## ACTION ITEM
Lines to return, exactly: from the line with "Image resolution: width=1320" to the line with "has width=317, height=368." in the entries below, both included.

--- START ---

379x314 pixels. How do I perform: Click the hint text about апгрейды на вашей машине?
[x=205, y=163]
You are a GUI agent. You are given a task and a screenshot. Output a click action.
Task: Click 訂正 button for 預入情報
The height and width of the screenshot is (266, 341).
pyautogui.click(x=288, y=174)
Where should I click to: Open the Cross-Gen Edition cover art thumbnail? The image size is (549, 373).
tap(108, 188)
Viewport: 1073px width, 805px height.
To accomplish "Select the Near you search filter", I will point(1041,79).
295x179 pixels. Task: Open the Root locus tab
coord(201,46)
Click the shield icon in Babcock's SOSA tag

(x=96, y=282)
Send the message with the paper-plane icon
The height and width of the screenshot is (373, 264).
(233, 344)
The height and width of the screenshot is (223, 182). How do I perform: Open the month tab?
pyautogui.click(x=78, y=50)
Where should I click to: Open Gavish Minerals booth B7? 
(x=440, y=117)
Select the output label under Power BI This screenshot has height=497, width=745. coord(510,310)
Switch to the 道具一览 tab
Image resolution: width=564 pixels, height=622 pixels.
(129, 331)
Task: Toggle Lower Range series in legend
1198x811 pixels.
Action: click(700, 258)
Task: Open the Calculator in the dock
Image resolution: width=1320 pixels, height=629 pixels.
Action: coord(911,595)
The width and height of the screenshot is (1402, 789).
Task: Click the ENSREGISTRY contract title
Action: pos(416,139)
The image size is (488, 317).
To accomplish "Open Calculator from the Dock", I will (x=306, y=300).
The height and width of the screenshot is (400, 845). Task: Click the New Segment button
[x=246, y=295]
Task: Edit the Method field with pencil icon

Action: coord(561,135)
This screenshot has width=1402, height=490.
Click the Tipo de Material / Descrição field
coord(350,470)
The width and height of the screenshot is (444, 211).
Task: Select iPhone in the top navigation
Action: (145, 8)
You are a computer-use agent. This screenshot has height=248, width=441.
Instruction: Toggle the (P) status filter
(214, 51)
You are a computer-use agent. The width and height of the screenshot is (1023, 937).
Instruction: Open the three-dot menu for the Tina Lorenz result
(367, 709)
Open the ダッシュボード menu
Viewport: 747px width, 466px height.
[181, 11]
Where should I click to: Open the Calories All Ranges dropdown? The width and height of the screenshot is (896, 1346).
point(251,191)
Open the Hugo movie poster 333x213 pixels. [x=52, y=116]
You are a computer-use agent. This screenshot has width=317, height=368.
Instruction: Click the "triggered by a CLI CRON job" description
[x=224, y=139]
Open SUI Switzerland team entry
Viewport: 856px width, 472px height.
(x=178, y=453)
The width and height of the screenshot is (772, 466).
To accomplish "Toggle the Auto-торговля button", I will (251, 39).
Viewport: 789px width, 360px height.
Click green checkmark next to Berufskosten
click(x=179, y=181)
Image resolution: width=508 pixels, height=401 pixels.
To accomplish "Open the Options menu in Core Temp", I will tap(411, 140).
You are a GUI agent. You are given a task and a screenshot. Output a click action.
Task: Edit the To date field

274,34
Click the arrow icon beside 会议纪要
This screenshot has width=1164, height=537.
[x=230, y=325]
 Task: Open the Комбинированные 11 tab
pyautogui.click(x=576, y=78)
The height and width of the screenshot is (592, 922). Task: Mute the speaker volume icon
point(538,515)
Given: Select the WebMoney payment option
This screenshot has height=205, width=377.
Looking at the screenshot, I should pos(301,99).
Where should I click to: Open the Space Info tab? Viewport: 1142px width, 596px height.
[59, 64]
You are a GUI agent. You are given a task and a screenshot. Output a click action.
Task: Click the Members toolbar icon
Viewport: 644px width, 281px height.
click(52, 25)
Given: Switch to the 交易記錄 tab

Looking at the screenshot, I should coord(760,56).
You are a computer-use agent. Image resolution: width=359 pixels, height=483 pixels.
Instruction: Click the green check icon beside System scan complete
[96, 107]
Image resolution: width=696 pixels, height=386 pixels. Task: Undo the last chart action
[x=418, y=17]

--- END ---

## ANSWER BOX
Image resolution: width=1320 pixels, height=629 pixels.
Action: coord(911,595)
The width and height of the screenshot is (1402, 789).
Task: Click the ENSREGISTRY contract title
Action: pos(416,139)
The image size is (488, 317).
To accomplish "Open Calculator from the Dock", I will (x=306, y=300).
The height and width of the screenshot is (400, 845). Task: Click the New Segment button
[x=246, y=295]
Task: Edit the Method field with pencil icon

Action: coord(561,135)
This screenshot has width=1402, height=490.
Click the Tipo de Material / Descrição field
coord(350,470)
The width and height of the screenshot is (444, 211).
Task: Select iPhone in the top navigation
Action: (145, 8)
You are a computer-use agent. This screenshot has height=248, width=441.
Instruction: Toggle the (P) status filter
(214, 51)
You are a computer-use agent. The width and height of the screenshot is (1023, 937).
Instruction: Open the three-dot menu for the Tina Lorenz result
(367, 709)
Open the ダッシュボード menu
Viewport: 747px width, 466px height.
[181, 11]
Where should I click to: Open the Calories All Ranges dropdown? The width and height of the screenshot is (896, 1346).
point(251,191)
Open the Hugo movie poster 333x213 pixels. [x=52, y=116]
You are a computer-use agent. This screenshot has width=317, height=368.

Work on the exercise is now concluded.